If workers were OOM-killed:

  1. Increase worker memory limit:

    stella scanner config set worker.memory_limit 4Gi
    stella scanner workers restart
    
  2. Reduce concurrent scans per worker:

    stella scanner config set worker.concurrency 2
    stella scanner workers restart
    

If Valkey connection failed:

  1. Check Valkey health:

    stella doctor --check check.storage.valkey
    
  2. Restart Valkey if needed (see valkey-connection-failure.md)

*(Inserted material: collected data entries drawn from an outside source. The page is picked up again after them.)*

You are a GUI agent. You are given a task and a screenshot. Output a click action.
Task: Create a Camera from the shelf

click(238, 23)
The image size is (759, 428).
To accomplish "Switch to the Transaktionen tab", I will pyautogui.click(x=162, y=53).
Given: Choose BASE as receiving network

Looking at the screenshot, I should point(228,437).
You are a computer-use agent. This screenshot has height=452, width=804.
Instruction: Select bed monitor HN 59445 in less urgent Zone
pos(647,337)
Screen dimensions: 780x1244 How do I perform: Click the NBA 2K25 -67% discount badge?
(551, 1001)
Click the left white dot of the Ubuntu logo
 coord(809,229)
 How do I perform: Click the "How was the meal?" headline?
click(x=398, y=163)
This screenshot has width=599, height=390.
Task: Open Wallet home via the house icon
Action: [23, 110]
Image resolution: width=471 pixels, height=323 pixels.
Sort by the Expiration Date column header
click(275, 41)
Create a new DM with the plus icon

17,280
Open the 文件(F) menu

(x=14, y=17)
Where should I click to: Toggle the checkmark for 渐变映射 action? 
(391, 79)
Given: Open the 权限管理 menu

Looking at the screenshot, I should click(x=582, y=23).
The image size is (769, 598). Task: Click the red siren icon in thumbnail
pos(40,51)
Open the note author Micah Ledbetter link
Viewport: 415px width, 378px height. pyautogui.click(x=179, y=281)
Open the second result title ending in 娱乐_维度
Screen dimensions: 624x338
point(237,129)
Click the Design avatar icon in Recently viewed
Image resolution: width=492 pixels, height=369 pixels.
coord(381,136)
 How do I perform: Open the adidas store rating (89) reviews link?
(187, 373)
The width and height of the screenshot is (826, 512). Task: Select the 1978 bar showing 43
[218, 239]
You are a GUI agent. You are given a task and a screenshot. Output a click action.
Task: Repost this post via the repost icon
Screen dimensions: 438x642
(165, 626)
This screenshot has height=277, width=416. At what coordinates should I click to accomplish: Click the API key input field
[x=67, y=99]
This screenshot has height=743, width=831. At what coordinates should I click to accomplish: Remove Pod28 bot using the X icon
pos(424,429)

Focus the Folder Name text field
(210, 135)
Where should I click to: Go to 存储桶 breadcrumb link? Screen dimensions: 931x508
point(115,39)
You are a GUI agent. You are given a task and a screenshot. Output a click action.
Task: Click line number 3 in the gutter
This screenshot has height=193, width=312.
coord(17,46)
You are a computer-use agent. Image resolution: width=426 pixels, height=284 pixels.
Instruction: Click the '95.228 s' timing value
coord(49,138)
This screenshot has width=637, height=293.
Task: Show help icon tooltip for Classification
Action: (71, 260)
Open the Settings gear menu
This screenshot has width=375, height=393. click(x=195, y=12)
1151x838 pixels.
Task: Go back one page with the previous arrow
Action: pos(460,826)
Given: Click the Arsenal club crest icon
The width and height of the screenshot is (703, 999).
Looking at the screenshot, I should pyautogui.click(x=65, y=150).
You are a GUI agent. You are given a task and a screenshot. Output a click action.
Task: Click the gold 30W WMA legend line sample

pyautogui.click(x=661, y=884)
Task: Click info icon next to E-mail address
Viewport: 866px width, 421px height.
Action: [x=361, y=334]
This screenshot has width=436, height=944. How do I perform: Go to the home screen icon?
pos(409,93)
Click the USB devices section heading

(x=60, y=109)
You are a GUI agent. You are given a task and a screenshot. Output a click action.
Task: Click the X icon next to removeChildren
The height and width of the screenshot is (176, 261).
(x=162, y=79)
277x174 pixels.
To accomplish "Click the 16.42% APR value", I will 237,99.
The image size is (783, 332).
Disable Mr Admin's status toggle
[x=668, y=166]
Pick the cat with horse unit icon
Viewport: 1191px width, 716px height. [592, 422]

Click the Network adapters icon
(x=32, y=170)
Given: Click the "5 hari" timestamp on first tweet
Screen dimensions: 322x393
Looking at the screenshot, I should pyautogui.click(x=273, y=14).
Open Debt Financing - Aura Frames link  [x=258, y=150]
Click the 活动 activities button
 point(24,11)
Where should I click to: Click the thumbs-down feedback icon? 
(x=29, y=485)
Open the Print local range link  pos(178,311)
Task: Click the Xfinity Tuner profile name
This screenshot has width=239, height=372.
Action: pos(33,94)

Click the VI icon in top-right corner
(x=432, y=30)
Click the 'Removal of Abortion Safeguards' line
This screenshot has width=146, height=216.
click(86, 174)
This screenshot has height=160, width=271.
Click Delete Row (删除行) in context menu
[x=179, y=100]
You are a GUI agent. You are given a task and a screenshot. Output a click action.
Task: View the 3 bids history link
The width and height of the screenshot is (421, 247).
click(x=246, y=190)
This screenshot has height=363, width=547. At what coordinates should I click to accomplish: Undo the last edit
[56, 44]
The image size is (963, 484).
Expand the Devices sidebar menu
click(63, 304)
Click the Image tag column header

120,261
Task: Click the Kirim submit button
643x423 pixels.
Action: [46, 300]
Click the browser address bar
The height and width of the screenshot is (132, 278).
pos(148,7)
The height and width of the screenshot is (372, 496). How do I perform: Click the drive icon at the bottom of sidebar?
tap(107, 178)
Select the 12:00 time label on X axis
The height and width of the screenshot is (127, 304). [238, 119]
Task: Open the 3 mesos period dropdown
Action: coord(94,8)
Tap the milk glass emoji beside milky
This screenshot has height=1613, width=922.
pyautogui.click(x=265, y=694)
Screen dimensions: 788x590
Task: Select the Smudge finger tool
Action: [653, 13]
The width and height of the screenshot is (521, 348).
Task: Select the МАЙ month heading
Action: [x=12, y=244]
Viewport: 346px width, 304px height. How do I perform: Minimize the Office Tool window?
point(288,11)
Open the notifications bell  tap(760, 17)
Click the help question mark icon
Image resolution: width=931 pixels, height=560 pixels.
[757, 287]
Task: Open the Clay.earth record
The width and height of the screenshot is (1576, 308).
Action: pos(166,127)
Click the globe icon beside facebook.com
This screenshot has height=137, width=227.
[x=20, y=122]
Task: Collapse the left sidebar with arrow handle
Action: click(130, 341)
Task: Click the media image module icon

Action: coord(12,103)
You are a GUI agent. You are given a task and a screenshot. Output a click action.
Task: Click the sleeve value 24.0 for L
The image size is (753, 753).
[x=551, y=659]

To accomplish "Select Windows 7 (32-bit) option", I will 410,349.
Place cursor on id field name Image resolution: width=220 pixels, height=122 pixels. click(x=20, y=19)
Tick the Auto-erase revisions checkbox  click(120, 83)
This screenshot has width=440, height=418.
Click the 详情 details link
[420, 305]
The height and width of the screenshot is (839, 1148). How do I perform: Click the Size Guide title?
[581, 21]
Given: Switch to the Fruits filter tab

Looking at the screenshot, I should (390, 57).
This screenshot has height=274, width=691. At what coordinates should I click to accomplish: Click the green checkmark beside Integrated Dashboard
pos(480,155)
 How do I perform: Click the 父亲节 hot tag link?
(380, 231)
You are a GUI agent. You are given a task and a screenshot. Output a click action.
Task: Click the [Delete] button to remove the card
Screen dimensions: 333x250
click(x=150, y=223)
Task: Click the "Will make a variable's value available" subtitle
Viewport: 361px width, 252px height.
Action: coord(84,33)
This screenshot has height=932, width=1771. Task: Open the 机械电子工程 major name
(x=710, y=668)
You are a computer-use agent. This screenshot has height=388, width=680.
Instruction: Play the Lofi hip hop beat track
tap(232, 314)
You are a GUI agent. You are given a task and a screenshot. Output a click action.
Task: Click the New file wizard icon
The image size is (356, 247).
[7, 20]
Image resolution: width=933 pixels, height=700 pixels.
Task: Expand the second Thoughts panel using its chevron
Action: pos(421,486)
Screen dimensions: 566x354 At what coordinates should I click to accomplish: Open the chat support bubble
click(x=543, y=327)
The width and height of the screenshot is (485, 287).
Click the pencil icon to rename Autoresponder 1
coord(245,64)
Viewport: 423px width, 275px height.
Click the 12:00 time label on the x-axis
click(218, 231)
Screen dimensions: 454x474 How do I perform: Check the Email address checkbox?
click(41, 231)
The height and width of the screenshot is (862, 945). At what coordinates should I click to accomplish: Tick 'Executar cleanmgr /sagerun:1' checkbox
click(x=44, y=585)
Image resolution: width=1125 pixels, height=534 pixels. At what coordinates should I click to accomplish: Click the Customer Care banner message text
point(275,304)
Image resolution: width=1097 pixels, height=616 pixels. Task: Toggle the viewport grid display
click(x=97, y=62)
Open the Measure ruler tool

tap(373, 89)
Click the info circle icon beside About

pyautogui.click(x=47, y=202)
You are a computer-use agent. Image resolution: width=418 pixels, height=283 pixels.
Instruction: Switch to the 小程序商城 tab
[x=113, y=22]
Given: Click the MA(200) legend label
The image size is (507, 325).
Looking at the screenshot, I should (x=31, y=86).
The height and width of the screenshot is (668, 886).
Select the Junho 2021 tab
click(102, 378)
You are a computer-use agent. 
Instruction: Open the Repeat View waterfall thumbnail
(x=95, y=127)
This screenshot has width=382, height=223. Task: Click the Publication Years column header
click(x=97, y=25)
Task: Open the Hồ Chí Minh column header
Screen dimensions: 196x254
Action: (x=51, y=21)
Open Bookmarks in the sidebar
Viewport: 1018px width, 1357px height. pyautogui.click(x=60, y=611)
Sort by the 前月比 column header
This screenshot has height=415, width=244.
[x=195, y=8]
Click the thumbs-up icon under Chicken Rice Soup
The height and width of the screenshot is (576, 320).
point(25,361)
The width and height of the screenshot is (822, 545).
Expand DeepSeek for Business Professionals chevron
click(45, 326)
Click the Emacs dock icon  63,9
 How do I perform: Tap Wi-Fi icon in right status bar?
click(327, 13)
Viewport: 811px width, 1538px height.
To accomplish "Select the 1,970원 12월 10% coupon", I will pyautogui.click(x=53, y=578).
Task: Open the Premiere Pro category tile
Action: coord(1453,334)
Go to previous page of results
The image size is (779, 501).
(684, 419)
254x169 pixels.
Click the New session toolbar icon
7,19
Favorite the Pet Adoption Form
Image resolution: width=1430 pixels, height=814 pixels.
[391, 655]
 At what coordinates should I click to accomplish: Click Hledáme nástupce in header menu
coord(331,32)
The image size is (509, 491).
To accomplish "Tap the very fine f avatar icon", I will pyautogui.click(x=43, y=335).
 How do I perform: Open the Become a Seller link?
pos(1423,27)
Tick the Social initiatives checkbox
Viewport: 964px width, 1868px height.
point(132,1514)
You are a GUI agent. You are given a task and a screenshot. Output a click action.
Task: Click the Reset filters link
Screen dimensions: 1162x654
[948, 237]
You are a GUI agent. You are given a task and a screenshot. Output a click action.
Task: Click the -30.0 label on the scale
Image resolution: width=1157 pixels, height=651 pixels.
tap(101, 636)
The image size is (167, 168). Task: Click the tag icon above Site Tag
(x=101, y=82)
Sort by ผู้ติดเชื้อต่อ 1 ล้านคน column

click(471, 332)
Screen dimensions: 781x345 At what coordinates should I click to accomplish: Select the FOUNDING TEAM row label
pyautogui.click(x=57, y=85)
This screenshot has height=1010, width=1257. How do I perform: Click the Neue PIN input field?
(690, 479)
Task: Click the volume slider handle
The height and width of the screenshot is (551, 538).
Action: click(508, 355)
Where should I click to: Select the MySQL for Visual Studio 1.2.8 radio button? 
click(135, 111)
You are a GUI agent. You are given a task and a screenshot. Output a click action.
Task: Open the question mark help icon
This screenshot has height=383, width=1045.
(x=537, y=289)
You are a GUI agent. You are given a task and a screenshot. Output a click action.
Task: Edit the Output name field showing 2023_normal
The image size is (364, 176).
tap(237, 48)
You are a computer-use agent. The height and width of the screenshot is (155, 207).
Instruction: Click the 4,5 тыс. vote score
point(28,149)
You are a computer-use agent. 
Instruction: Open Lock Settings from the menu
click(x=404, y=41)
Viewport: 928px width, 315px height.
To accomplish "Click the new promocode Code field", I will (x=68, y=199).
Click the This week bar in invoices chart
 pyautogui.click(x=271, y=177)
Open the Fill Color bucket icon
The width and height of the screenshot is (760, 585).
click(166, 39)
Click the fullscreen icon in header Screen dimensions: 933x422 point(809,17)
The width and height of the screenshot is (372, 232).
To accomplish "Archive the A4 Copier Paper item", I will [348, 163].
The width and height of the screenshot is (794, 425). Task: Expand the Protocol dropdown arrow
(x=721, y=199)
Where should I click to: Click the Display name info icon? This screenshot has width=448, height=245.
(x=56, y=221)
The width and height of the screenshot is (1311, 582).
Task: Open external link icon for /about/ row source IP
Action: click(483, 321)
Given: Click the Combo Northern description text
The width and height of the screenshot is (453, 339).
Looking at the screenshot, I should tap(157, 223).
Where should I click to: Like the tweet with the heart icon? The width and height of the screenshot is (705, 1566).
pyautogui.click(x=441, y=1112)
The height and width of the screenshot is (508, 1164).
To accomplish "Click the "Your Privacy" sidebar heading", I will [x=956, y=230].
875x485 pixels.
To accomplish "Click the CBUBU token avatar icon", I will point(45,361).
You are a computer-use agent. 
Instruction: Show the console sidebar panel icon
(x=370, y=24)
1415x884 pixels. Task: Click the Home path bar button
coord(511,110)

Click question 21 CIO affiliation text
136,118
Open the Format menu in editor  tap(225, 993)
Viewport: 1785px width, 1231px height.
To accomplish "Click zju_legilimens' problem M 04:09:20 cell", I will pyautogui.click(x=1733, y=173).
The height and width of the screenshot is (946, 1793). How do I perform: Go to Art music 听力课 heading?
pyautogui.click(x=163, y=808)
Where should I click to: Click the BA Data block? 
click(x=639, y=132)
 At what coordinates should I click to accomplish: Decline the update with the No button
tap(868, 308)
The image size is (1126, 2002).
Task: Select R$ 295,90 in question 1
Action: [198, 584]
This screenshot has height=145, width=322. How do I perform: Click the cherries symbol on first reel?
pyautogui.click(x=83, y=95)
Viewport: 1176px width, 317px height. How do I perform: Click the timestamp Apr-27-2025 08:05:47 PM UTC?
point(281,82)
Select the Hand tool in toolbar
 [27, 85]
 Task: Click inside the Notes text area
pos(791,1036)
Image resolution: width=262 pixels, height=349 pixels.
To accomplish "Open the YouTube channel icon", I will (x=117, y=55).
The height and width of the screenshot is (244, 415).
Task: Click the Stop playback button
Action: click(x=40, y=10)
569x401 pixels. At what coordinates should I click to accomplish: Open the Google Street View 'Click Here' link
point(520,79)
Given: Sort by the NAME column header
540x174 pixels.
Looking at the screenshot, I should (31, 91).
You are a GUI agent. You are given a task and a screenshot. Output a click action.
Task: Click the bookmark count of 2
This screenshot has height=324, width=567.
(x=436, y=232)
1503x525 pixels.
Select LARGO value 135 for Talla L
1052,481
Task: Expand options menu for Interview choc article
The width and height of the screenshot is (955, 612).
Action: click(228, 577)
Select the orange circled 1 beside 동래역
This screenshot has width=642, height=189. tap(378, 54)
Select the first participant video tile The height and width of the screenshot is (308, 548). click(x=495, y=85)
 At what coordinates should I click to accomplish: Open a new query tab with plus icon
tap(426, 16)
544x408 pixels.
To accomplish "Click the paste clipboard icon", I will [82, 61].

If workers are deadlocked:

  1. Enable deadlock detection:
    stella scanner config set worker.deadlock_detection true
    stella scanner workers restart
    

Verification

# Verify workers are healthy
stella doctor --check check.scanner.worker-health

# Submit a test scan
stella scan image --image alpine:latest --dry-run

# Watch queue drain
stella scanner queue status --watch

# Verify no errors in recent logs
stella scanner logs --tail 20 --level error

Prevention

  • Alert: Ensure ScannerQueueBacklog alert is configured with threshold < 100 jobs
  • Monitoring: Add Grafana panel for worker memory usage
  • Capacity: Review worker count and memory limits during capacity planning
  • Deadlock: Enable worker.deadlock_detection in production

  • Architecture: docs/modules/scanner/architecture.md
  • Related runbooks: scanner-oom.md, scanner-timeout.md
  • Doctor check: src/Doctor/__Plugins/StellaOps.Doctor.Plugin.Scanner/Checks/WorkerHealthCheck.cs
  • Dashboard: Grafana > Stella Ops > Scanner Overview